=== EXERCISE DETAILS ===
For the records below, say how many lines contain the string "green". Give the number only.

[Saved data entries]
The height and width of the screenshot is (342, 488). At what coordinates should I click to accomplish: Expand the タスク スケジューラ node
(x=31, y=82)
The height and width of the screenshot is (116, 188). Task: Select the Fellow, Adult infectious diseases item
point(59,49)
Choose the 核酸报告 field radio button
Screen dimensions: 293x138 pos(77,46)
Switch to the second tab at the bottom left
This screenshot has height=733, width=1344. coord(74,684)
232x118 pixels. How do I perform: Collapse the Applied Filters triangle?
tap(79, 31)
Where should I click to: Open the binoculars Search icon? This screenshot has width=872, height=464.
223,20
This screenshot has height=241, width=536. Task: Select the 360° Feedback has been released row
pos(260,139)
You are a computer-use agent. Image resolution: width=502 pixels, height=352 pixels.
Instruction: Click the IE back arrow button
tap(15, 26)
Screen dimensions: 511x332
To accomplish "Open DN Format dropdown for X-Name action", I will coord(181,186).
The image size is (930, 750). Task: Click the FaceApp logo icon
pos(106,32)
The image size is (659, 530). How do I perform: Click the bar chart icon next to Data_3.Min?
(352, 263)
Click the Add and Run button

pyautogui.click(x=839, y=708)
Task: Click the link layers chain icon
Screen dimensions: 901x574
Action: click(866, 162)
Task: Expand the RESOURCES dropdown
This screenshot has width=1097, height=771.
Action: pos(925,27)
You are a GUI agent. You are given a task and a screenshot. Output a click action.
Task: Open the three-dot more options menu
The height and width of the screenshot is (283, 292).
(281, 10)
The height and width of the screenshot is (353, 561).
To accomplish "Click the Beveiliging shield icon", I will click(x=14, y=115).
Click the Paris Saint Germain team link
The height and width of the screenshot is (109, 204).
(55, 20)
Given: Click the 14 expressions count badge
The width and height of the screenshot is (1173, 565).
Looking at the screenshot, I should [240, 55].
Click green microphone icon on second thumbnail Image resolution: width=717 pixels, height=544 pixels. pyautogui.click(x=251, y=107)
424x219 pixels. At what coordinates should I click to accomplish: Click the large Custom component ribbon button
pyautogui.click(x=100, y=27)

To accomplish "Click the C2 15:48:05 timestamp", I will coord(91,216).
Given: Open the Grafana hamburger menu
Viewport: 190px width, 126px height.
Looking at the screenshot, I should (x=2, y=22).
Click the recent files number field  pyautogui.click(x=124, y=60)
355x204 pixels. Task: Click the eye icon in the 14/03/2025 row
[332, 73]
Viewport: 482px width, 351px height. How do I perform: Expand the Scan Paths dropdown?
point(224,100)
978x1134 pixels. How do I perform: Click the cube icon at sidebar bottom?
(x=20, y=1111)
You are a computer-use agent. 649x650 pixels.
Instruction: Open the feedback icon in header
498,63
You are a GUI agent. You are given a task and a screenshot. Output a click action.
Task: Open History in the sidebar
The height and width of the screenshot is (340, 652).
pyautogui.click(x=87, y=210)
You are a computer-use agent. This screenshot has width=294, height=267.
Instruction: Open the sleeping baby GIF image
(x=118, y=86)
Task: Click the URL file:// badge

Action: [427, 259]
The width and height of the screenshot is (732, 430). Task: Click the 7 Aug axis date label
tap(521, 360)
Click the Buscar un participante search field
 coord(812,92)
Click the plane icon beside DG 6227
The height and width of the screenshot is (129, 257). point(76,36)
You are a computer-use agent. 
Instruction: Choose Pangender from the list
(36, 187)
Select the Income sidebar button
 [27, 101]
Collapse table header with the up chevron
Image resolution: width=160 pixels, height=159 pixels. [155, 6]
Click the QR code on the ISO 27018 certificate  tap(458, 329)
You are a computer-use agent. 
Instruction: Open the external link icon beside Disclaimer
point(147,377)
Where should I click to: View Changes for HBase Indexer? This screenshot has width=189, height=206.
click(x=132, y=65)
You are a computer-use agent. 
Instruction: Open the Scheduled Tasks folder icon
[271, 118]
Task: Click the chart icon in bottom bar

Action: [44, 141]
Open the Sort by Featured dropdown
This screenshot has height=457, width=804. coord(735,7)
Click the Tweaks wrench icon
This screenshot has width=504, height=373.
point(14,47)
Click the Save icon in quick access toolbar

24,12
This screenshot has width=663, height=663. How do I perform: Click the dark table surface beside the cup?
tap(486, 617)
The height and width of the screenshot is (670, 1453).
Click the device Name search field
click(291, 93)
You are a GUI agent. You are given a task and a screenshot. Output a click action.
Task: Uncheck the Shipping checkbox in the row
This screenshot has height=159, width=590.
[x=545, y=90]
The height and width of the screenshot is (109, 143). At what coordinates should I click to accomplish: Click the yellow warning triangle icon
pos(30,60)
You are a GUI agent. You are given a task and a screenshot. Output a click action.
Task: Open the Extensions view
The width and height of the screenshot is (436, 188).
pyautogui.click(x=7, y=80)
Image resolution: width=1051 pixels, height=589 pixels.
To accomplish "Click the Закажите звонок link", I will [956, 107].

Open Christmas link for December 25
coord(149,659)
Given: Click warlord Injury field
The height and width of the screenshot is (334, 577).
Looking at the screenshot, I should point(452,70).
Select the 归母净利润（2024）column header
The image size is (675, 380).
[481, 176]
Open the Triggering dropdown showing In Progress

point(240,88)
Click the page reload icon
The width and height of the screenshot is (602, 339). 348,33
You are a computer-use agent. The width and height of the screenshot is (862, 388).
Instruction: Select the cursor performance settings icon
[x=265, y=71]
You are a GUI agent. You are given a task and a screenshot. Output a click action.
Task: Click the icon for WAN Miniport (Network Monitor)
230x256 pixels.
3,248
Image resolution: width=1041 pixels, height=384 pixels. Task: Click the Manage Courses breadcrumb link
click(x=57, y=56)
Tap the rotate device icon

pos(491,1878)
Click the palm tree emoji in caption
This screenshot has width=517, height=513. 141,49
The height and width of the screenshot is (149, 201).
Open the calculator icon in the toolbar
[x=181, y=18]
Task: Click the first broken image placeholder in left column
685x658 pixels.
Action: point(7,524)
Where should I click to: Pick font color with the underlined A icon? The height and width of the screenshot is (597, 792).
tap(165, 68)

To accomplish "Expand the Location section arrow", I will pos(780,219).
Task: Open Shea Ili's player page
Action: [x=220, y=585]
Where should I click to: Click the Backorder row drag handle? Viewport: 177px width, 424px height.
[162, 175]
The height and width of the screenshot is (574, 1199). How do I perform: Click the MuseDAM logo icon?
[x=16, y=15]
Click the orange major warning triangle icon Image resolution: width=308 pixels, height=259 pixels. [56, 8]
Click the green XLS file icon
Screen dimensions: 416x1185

=== SOLUTION TO THIS TASK ===
2